The hypothesis we started with
If we enable our customers to transparently test the Trustbox widgets’ impact on their revenue, we will be able to upsell them to higher tiers and Trustpilot will have data to help us improve the performance of the existing widgets.
To test this hypothesis we used the discovery approach that was based on the book “Inspired” by Marty Cagan. We needed to test our assumptions as quickly as possible and validate if the idea we had will bring additional value for our customers and Trustpilot.

Discovery approach
After an initial Discovery (design) sprint, the team continued with Rapid prototyping. I was making prototypes with Axure RP8 at the time and in parallel, the developers were working on designs and ideas that were validated with user testing. The PO and I were doing weekly user tests/interviews to enable further learning and make sure the feature is being developed on the right track.
Assumptions
Our team was working with too many assumptions to list them here. The point I want to make is that a big part of them got disproven with iterative testing with customers and having weekly interviews with beta testers of the new feature.

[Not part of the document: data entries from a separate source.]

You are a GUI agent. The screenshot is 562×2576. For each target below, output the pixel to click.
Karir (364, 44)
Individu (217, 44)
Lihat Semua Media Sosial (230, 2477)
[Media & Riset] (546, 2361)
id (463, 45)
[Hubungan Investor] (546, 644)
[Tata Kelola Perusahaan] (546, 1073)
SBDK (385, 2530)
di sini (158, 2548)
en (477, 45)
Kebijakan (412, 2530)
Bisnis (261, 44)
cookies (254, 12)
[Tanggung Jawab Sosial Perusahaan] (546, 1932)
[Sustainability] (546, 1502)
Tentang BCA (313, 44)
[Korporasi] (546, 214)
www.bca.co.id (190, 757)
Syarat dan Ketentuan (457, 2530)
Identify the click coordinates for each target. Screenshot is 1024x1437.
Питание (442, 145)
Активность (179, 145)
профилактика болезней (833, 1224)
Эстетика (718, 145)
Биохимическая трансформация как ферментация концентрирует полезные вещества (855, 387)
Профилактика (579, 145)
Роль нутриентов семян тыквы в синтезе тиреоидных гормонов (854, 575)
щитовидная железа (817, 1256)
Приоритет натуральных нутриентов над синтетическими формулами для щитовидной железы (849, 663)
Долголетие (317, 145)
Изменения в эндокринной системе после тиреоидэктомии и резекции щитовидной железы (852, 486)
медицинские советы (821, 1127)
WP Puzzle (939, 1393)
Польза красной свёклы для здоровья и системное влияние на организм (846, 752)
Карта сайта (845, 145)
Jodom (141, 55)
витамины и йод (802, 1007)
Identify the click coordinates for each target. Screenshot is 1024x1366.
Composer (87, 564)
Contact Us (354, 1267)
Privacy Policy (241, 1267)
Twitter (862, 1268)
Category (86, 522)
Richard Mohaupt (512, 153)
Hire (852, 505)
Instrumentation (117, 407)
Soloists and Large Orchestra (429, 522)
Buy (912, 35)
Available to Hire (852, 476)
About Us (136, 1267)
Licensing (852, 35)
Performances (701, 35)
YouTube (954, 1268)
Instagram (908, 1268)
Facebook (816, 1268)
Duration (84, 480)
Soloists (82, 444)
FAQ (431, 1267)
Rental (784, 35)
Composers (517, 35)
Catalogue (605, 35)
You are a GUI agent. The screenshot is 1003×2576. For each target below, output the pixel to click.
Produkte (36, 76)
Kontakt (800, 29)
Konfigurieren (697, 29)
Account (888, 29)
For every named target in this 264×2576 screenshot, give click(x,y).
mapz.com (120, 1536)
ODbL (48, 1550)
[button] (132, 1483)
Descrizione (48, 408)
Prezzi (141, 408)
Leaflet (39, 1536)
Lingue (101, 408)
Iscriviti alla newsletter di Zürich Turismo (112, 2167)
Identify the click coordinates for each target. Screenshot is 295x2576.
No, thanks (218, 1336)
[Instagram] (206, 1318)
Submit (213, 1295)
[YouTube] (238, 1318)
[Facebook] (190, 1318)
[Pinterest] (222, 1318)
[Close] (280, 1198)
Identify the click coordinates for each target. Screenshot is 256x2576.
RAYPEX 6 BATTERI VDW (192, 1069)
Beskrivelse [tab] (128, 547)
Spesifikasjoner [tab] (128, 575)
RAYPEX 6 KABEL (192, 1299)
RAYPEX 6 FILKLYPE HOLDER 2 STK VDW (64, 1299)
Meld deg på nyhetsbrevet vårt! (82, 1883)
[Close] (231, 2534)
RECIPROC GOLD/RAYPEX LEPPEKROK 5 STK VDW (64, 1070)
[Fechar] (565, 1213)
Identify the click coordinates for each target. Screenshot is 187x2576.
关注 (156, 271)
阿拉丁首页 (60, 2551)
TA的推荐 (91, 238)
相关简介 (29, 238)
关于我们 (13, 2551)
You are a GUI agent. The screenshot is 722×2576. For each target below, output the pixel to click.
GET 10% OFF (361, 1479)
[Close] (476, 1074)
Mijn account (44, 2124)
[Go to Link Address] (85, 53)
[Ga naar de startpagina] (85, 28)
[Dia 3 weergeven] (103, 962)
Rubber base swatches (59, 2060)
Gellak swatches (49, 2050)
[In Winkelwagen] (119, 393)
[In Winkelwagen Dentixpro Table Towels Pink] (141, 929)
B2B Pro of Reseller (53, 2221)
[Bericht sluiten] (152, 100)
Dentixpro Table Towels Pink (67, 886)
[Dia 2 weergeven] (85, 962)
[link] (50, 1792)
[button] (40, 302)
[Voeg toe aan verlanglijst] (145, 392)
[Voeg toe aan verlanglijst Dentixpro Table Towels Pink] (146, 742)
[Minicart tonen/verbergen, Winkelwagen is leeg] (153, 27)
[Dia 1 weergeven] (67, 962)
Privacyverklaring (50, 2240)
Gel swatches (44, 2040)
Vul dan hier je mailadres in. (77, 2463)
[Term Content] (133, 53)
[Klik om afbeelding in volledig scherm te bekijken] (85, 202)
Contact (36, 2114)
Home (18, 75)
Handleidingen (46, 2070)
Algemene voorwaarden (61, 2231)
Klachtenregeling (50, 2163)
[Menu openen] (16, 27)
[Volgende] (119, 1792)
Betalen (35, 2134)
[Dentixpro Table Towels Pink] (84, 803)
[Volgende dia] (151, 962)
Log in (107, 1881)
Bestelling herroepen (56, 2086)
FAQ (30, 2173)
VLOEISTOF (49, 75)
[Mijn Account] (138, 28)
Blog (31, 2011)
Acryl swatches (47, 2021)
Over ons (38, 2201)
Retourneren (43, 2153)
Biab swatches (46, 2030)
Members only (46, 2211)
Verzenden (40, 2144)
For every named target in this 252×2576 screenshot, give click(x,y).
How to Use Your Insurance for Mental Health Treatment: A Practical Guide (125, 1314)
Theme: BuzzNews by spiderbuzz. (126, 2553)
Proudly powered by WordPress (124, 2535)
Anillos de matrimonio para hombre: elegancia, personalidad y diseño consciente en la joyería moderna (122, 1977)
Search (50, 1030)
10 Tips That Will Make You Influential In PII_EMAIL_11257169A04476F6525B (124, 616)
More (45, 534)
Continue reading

Our teams’ developers made a minimum viable technical solution to be able to get tracking data and then I was using the data to make prototype reports to show to customers during interviews and get feedback on how much detail is the right amount.
For example one of the assumptions was that Customers will want full data transparency. However, that was not the case for the majority of the interviewed people. They wanted a high-level overview and a summary of the results with an option to get the extra details if needed.
If you’re curious to learn more feel free to reach out and we can talk about the process.

Designing a user-friendly setup flow
By doing the user interviews and testing out the setup flow multiple times we ended up with a simplified version that even the not-so-technical customers could use to set up their own tests. Alternatively, the users could send the setup instructions and code to a developer that can help them.
If you are curious to learn more I can give a tour of one of the prototypes that were used to test the designs and flows.
Main challenges during this project
Learning and understanding how Bayesian statistics can apply to the design and how the tracking data will result in actionable points for our customers.
Creating a simple enough setup flow for “Mom&Pop’s shop users” so they can set up the A/B test without a developer.
Designing a report page that provides both simples to understand data but also gives the detailed numbers behind the statistical analysis.
Many of the Beta users did not have high enough traffic to achieve statistical significance of the results for under 3 weeks of testing. This made testing the report page with real data very challenging and slow.
What would I change if I could
The initial design sprint could have been more productive if we had better preliminary research on A/B testing and Statistical methods that can help us develop the feature. The whole team was new to the domain and the initial plans were perhaps too innovational. 🙂
The criteria for user recruiting could have been better so we can avoid the low traffic users especially for the A/B test reporting part where we had to wait for a long time to get the real data. Or perhaps finding a prospect that we could win by getting them to test the idea with us and proving that having the widget can increase their revenue.